もちろんパワハラやセクハラなどの言動は悪質な犯罪であり加害者は罪を問われるわけだが、モラルハラスメント、ロジカルハラスメント、グレーエリアハラスメントなど、社会集団の中で人が人に対して抱く負の感情は思い上がった者勝ちなのか?加害者でも被害者でも、自意識過剰で無神経な方が強い。もう人と会話などしたくなくなる。まぁもともと話すのが上手くない筆者にとっては好都合な時代なのかもしれない。


 「そんな仕事やらなくていいんじゃないですか?」笑いながら冷めた顔で上司に刃向かう部下を見て「じゃー僕の方でやっておくよ。」と最終的にはお願いを引っ込める。何かと仕事を勝手に選ぶ部下にそうさせているのはある意味その上司の押しの弱さにもあるのだが、仕事のやる気のなさに呆れる。上司すら見下す無神経さに恐ろしささえ感じる。積極性や協調性が十分ではないという査定を会社に出したら、陰でモラハラと吹聴される始末だ。


 仕事関係だけで無く、家庭内や友達関係でも、人知れず「無神経病」がはびこる。無神経病とは筆者が名付けたもので、あまり医学的な精神病などと比較して欲しくは無い。単に気遣いの無い、「自意識過剰な自己中心さん」をイメージして欲しい。
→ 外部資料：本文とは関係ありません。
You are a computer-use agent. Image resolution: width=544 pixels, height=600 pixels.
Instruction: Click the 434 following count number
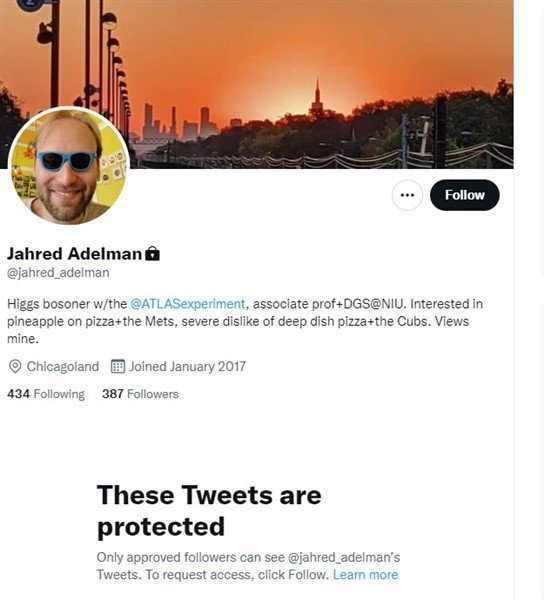[18, 394]
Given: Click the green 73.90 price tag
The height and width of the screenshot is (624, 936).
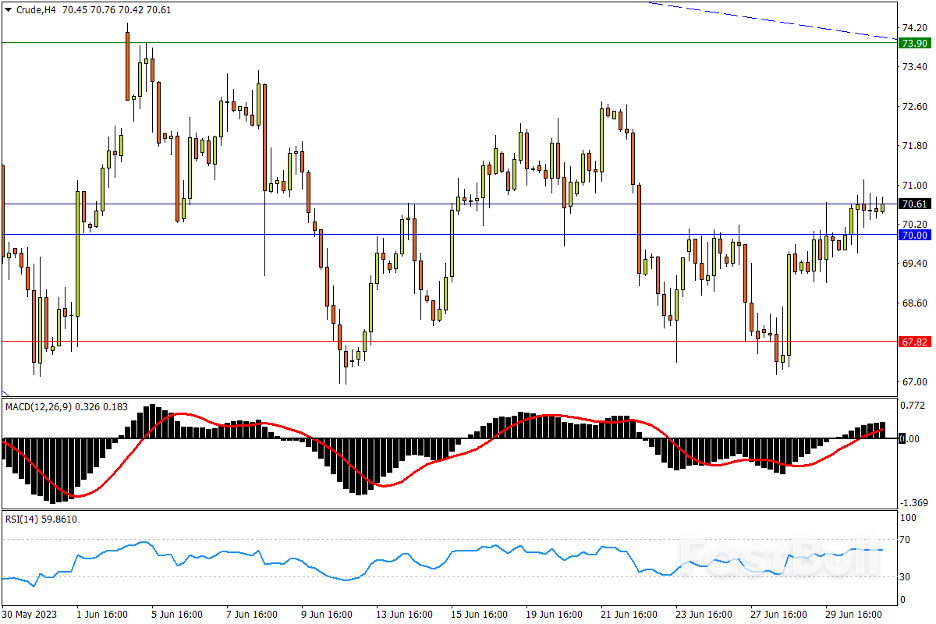Looking at the screenshot, I should point(915,43).
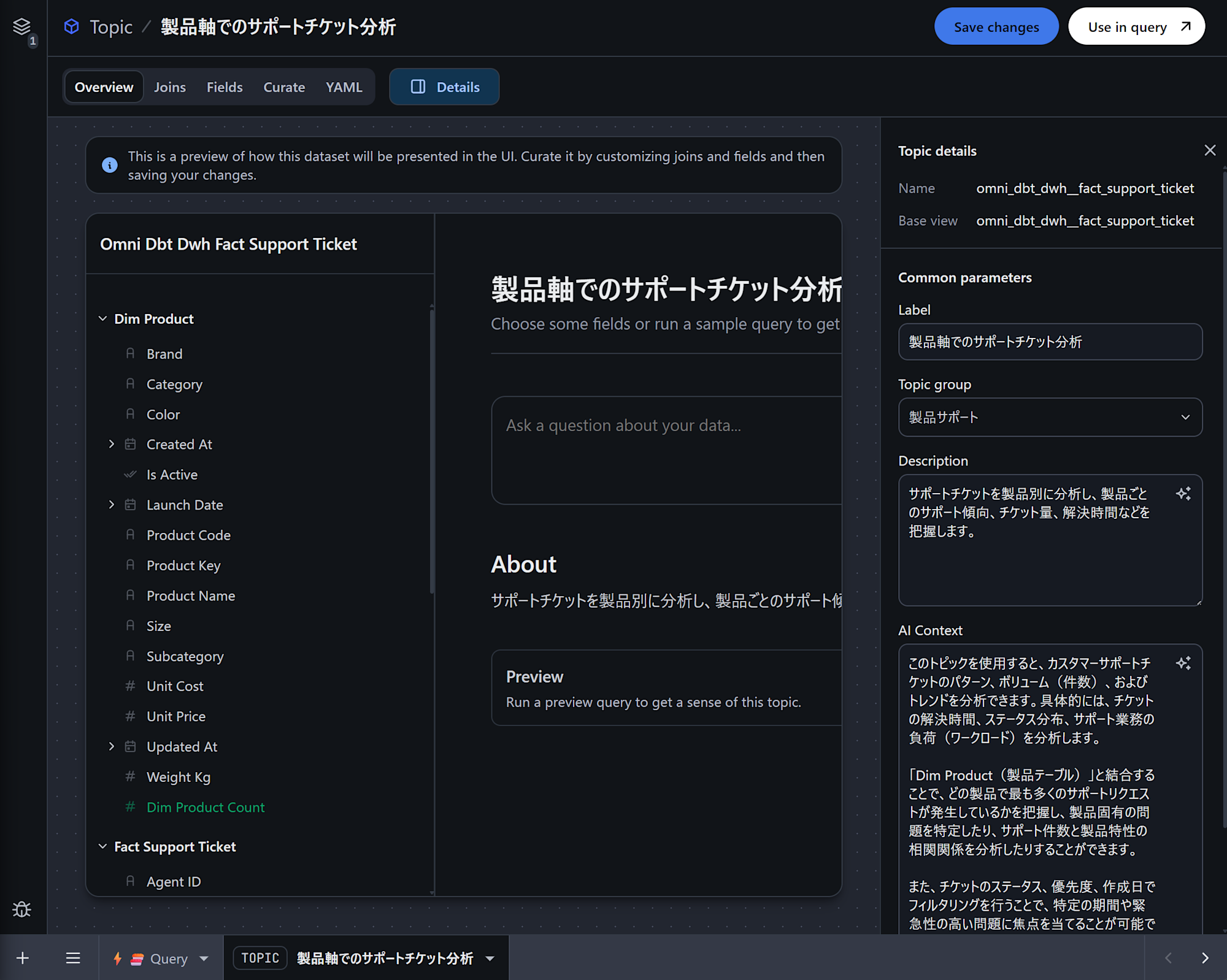Open the bug debug icon
This screenshot has width=1227, height=980.
22,909
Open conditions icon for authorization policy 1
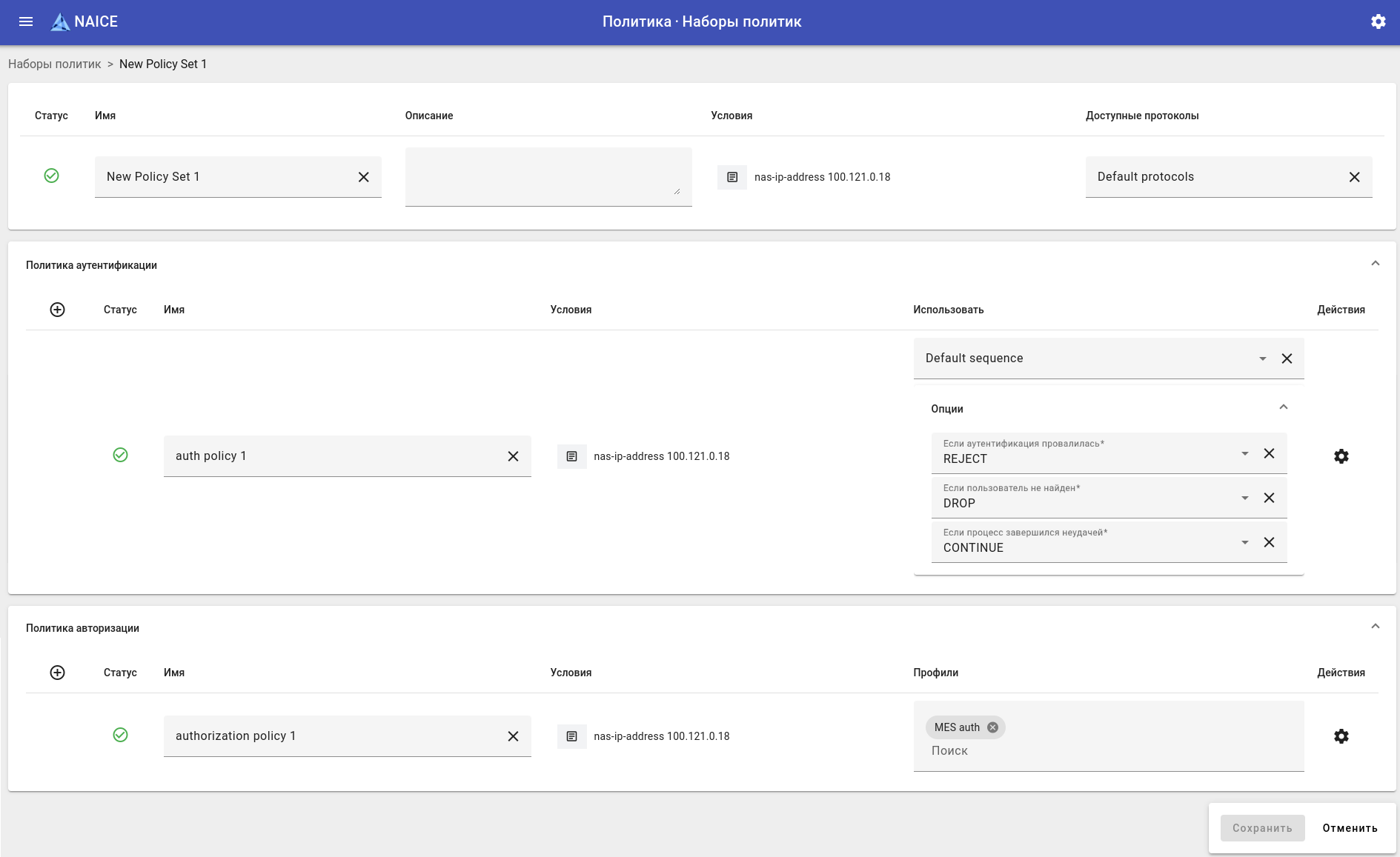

時として見方を換えると「おおらか」なふりもしている。自分の意見を自分で笑い飛ばすことは好きである。所謂漫才のボケ役。しかし真面目な他人からの指摘にはモラハラだとかロジハラだとか牙を剥く。相手は傷ついても自分は傷つきたくない。相性の悪い神経質な人からは、なんという狡猾かと思われるだろう。


 同僚の彼はいつも笑顔が似合う真面目な人である。同僚と言っても、年下で入社は2年早いから先輩となる。でも年上の後輩にも気負いせず自然に接してくれる。いつも人を気遣い、与えられた仕事をきちんとやり終える。ある時「今度結婚して家を建てます。」と聞いた。奥さんも同僚で幸せな結婚生活のスタートだ。みんな二人をお祝いしていろんな品物を送っていた。圧力鍋とか観葉植物とか。やっぱり人望がある。その後半年ぐらいたったときか、彼に帰り道冷やかすつもりで新婚生活を聞いてみた。夏の夕日に向かって少し俯いて浮かない表情で、堀の深い彼の顔は、西陽でもっとはっきりとし西洋の彫刻のように憂いを感じさせた。奥さんの学生時代の女友達が家に遊びにきて、「え?お父さんが隣に住んでるの?あなたマスオさんじゃない。もう少しがんばらなくちゃ。」とたばこをふかしながら笑い飛ばしたらしい。ローンも組んでみんなが暮らしやすい家を建て、なぜこの見ず知らずの女にこんなこと言われるのか?一緒に笑う以外やることが無かったと情けなさそうに教えてくれた。「でも、妻の友達だから、、、」と後で言おうにもずっと誰にも何も言えずにいる。聞いててこっちも腹立たしくなってきた。蛇足だが、そもそもマスオさんは馬鹿にされる役柄では無い。長谷川町子先生にも失礼だ。この女も完全に無神経病だ。言われる側のことは全く気遣わず思い付きで好きなことを言う。「それ失礼だろっ!」とか突っ込まれれば、即座に漫才のボケ役で「そうだよねー」とか言って自分を笑い誤魔化そうとするだろう。しかしそのくせ真面目にその言動を評価されると指摘者をモラハラ扱いだ。自分の無配慮はハラスメントではないらしい。


 さて、無神経とは何か?何の神経が無いのか?思いやる神経?気遣う神経?確かにそういった面もあるが、そんな思い上がりでも無い。自分を高く評価したりさせるわけでもないのに、わざわざいやらしく躊躇なく相手や周囲に「気に入らないところを知らしめる」のはなぜか。

 心理学者カール・グスタフ・ユングは、「大嫌いな相手の中に見いだすのはあなた自身。目を背けたくなるような自分の影を見つめ、自我を変容させていく。そんな無意識との対峙の先に成長があるならそれは楽な道では無い。」と言った。これはつまり「人は、相手を直接認識するのではなく、自分自身の心を通して認識している。」ということだ。自分の心には「真面目な自分」、「好きな自分」、「見たくない自分」など様々な自分がいて、それを相手に投影して相手を理解したり、賛同したり、否定したりする。仕事を選び上司のお願いを馬鹿にする部下や、初対面の友人の夫をマスオさん扱いし笑い飛ばす女など、本当は自分自身の投影を相手に見ているだけなのだ。無意識であるから容易ではないが、その嫌な自分の影(見たくない自分)とは対峙せず、自分を誤魔化し、刹那的に相手の影として見下す。


 そう無神経とは、見たくない自分と向き合う神経を無くしているとい言える。つまり自律という自由を放棄した姿なのだ。